Issue: Are agreements to arbitrate workplace injury claims valid under the laws of the Virgin Islands?

Area of Law: Employee Law, Workers Compensation Insurance
Keywords: Arbitration agreement; Workplace injury claims
Jurisdiction: Federal, Virgin Islands
Cited Cases: 923 F.2d 1062; 654 A.2d 1375; 516 A.2d 772; 429 A.2d 388; 387 Pa. Super. 630
Cited Statutes: 24 V.I.C. § 284; Restatement (Second) of Contracts § 309;
Date: 11/01/2004

Pursuant to 24 V.I.C. § 284, rights under the Workers’ Compensation Act constitute the only remedy an injured employee has against his or her employer.  Consequently, any attempt by contract to provide the employer with additional rights, such as the right to arbitrate a claim against an employee for work-related injuries, is void ab initio.

Section 309 of the Contracts Restatement provides that such a status presents a complete defense against any alleged beneficiary to the contract.  Subsection (1) states:  “A promise creates no duty to a beneficiary unless a contract is formed between the promisor and the promisee; and if a contract is voidable or unenforceable at the time of its formation [i.e., void ab initio] the right of any beneficiary is subject to the infirmity.”  Restatement (Second) of Contracts § 309 (1979) (emphasis added).  Comment (a) to this section makes clear that “the right of an intended beneficiary is created by contract, and in the absence of contract there is no such right.  Moreover, where there is a contract, the beneficiary’s right is subject to any limitations imposed by the law.”  Id., cmt. a (emphasis added).

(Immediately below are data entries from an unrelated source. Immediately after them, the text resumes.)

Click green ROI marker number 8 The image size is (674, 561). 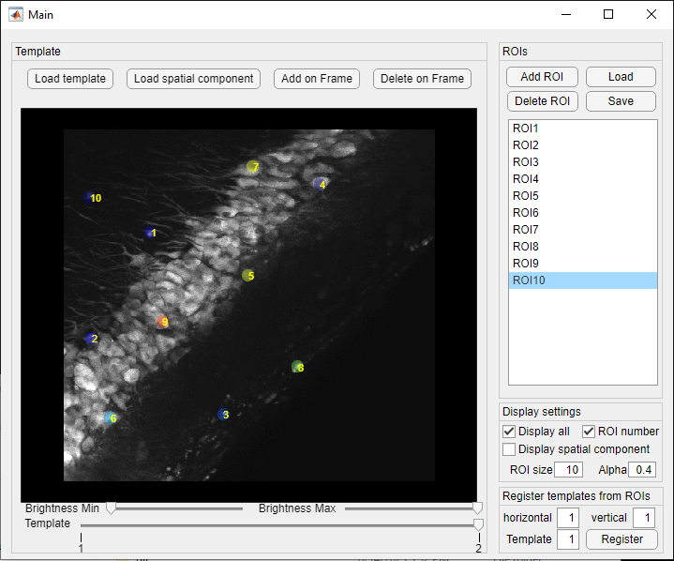pyautogui.click(x=297, y=367)
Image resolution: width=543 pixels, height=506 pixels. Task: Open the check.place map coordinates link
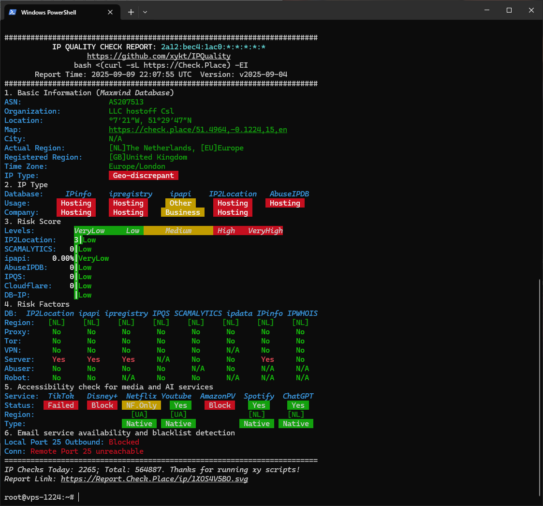[x=198, y=130]

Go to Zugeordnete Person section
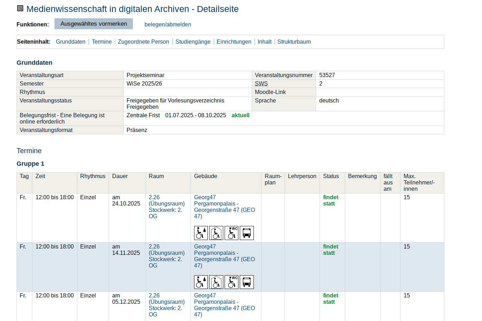143,42
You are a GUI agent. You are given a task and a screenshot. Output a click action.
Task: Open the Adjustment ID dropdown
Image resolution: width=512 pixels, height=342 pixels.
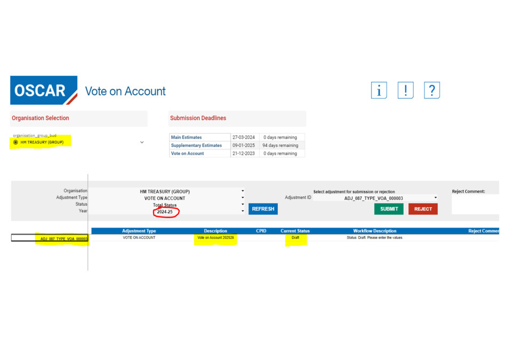(435, 198)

The New Jersey Appellate Division, a jurisdiction that is governed by the Restatement, succinctly set forth this defense against a beneficiary in Allgor v. Travelers Ins. Co., 654 A.2d 1375 (N.J. Super. Ct. App. Div. 1995).  The court determined that there was a binding arbitration clause against the insured father.  Consequently, the same clause was also enforceable against […]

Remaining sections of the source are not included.